Page text>
WHEY COATING

Whey as a surface treatment for paper and board to obtain water-repellent properties

Whey has been used for centuries for the surface treatment of various materials. Especially for masonry, whey was used as a coating agent until the beginning of the century and, among others, supposedly increased the plaster holding characteristics. Whey is a by-product in cheese production. A reasonable application of this by-product, beyond its use in animal feed, is therefore of great economic interest.

In different research projects carried out by the the Research Institute, it was possible to confirm the traditionally good water-repellent properties of whey. Based on these studies, a water-repellent effect and/or reduced water absorption through the use of slightly modified whey coating on cardboard could be proven.

Benefits of this technology:

  • Increases the water-repellent properties of paper and board (3-10 fold reduction of the water absorption compared to the initial value)

Problems and tasks>
1) Echo the whey coating text from "Whey as a surface" up to and including "great economic interest.".
2) Name every material that the whey coating text says is treated or coated with whey.
3) Pick up the whey coating text after its last line and write a continuation.
The items on this page come from a separate source and have no connection to the whey coating text.

Provided records>
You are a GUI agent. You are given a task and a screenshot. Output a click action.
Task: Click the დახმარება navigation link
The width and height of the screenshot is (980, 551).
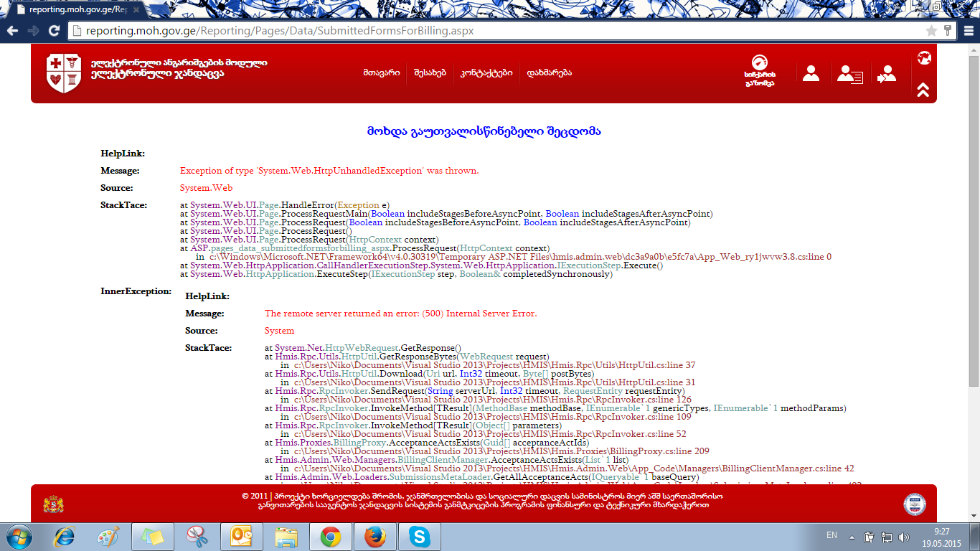tap(549, 72)
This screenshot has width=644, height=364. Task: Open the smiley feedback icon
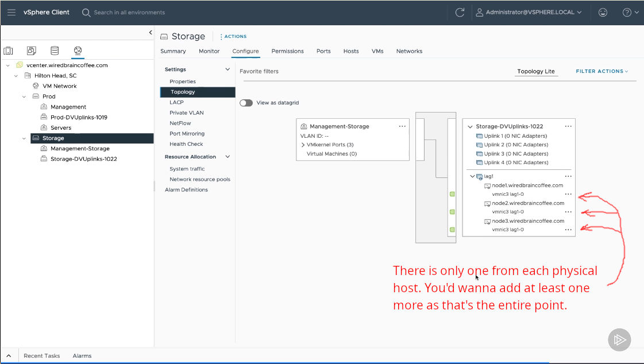[x=603, y=12]
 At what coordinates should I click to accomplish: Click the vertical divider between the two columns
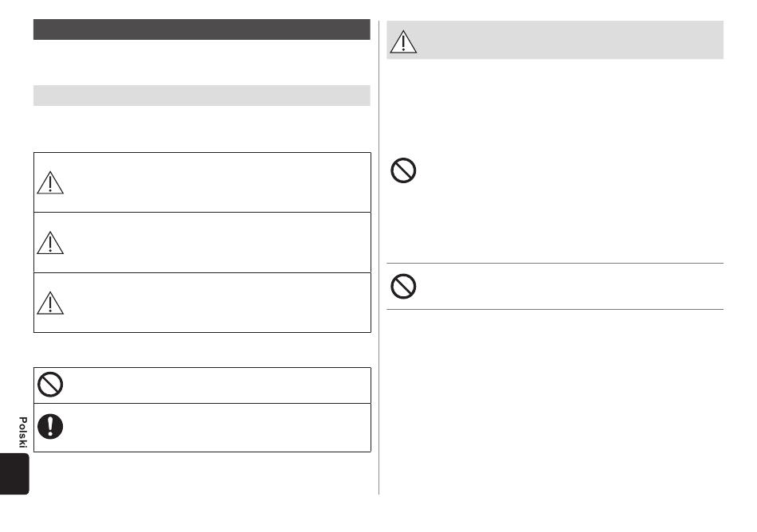(x=379, y=263)
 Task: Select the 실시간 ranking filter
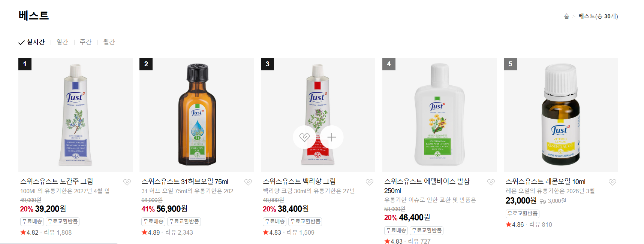pyautogui.click(x=31, y=42)
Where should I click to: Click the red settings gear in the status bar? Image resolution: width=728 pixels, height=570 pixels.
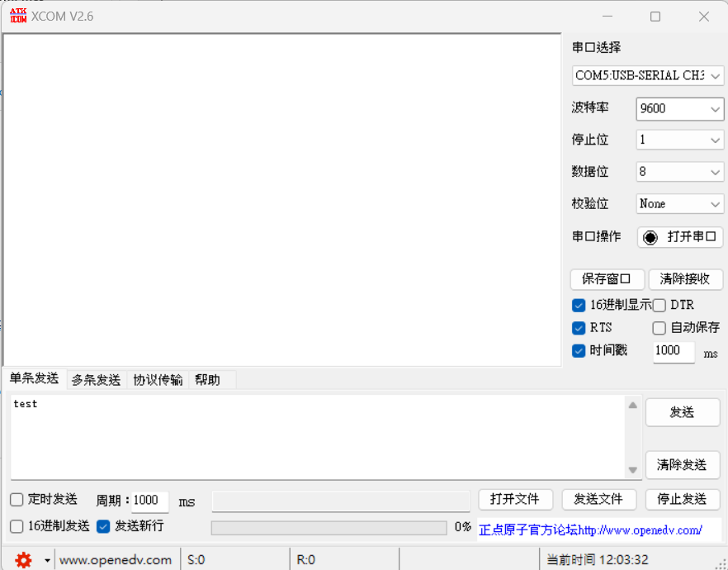pyautogui.click(x=22, y=559)
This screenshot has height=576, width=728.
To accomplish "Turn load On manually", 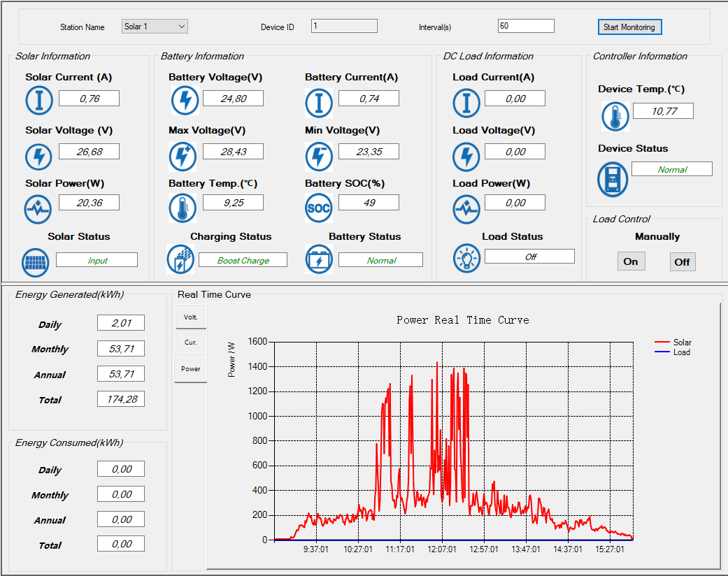I will (631, 261).
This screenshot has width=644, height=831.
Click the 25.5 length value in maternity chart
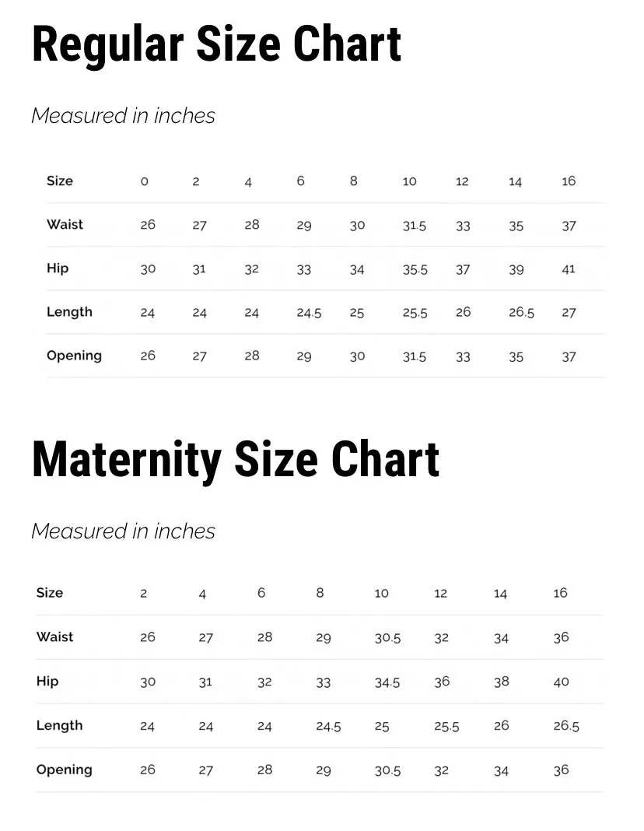[446, 727]
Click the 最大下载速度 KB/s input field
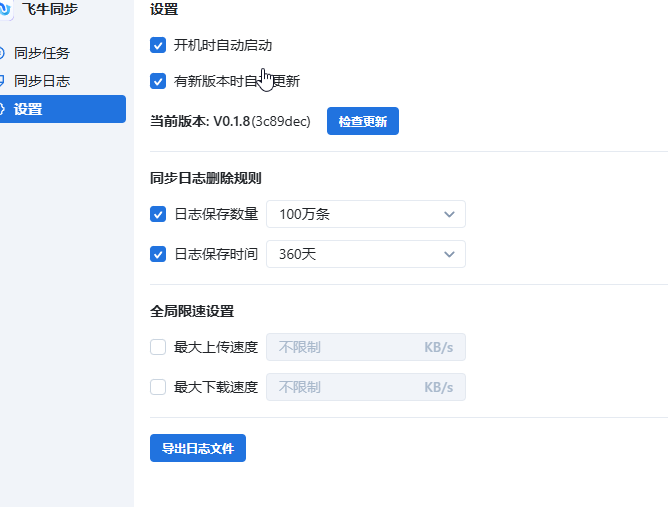The width and height of the screenshot is (668, 507). coord(345,387)
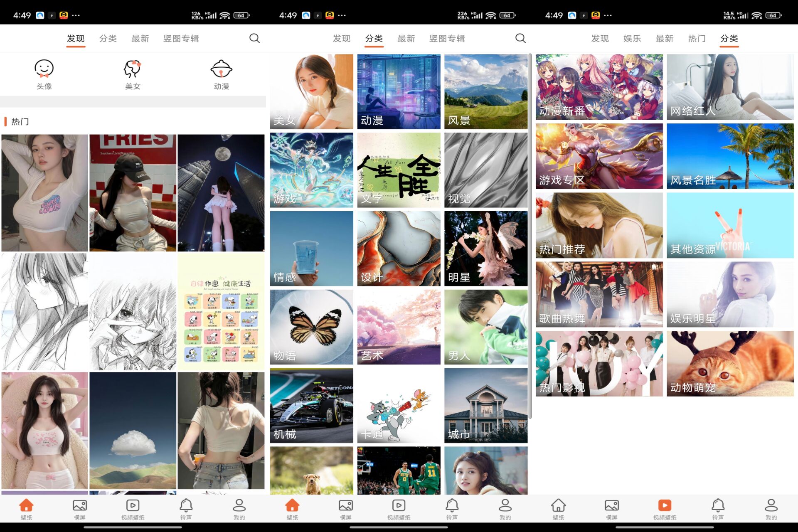
Task: Open the Snoopy schedule wallpaper thumbnail
Action: [x=221, y=312]
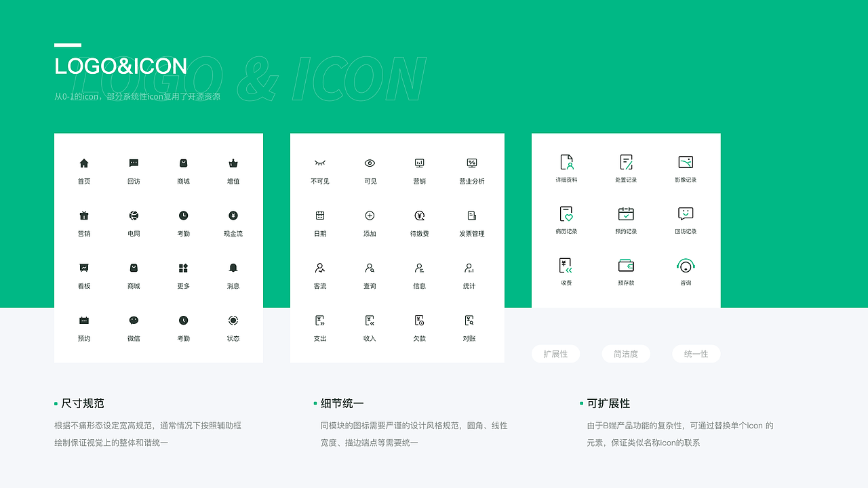Toggle the 不可见 hidden-eye visibility icon
The height and width of the screenshot is (488, 868).
(x=319, y=163)
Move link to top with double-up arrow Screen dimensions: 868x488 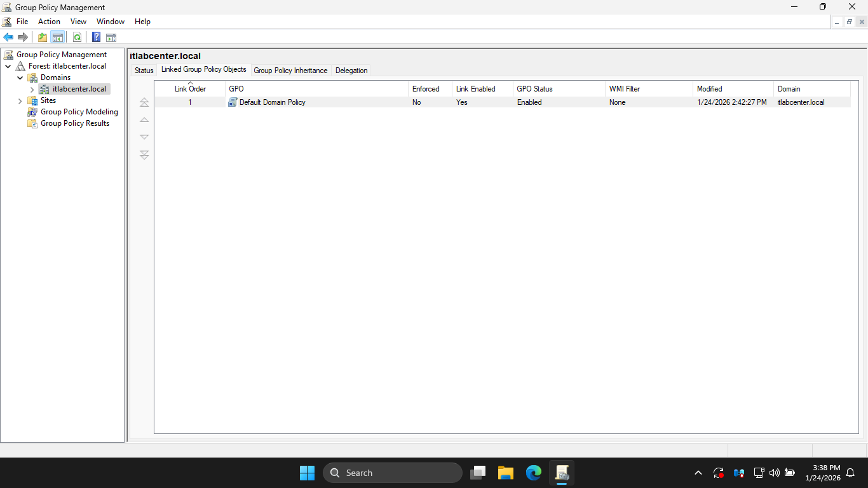[x=144, y=102]
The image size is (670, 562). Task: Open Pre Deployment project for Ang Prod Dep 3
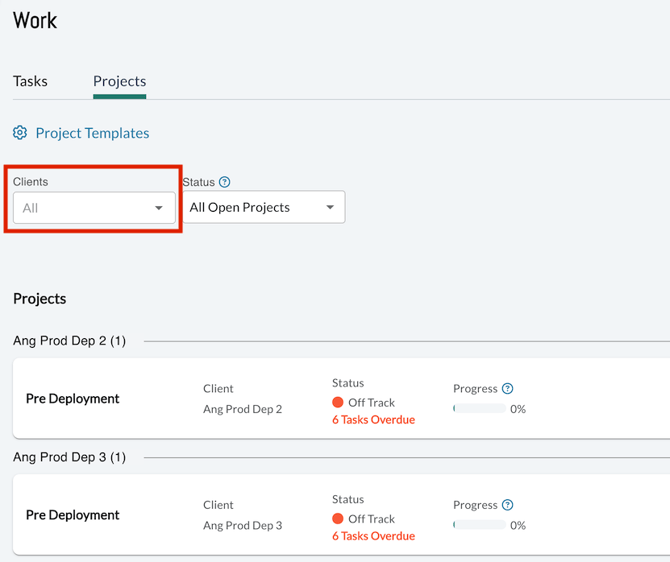(x=73, y=515)
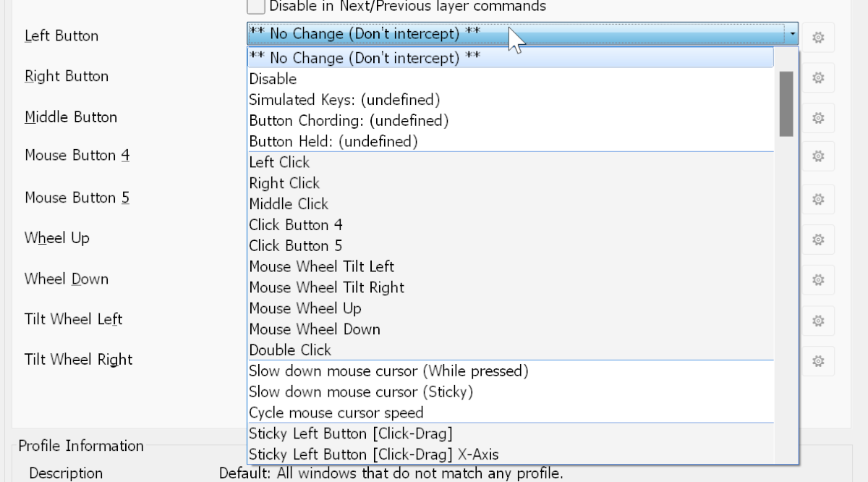Open settings gear for Tilt Wheel Right
The height and width of the screenshot is (482, 868).
point(818,360)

Solved problems>
1)
Whey as a surface treatment for paper and board to obtain water-repellent properties

Whey has been used for centuries for the surface treatment of various materials. Especially for masonry, whey was used as a coating agent until the beginning of the century and, among others, supposedly increased the plaster holding characteristics. Whey is a by-product in cheese production. A reasonable application of this by-product, beyond its use in animal feed, is therefore of great economic interest.

2) Masonry, paper, board, cardboard

3)
  • Further utilization of a by-product
  • Use of only slightly modified whey
  • Suitable for low-quality paperboard with high water absorption levels
  • Only minimal change in the original surface colour and structure
  • Ensures breathability
  • Natural material

To avoid that the coated samples must be stored under special conditions for a relatively long time in order to produce a water-repellent effect, a modified whey was developed with an extended shelf life that requires no special storage treatment. The water-repellent properties are lower compared to the original whey, but the efficiency and industrial applicability are improved.

Some research has to be done prior to a possible industrial implementation. While the water-repellent properties are proven, the effectiveness is greatly depending on the composition of the cardboard and the quality of the whey. The raw material (untreated whey) is inconsistent in its composition, for example due to seasonal influences, which in turn results in large fluctuations in the property profile. With further studies as well as with improvements made in the field of full-whey coating, it is expected that the water-repellent effect can be increased. According to the current state of knowledge, however, an optimization is only possible following detailed fundamental research into the mechanism governing the water-repelling effect.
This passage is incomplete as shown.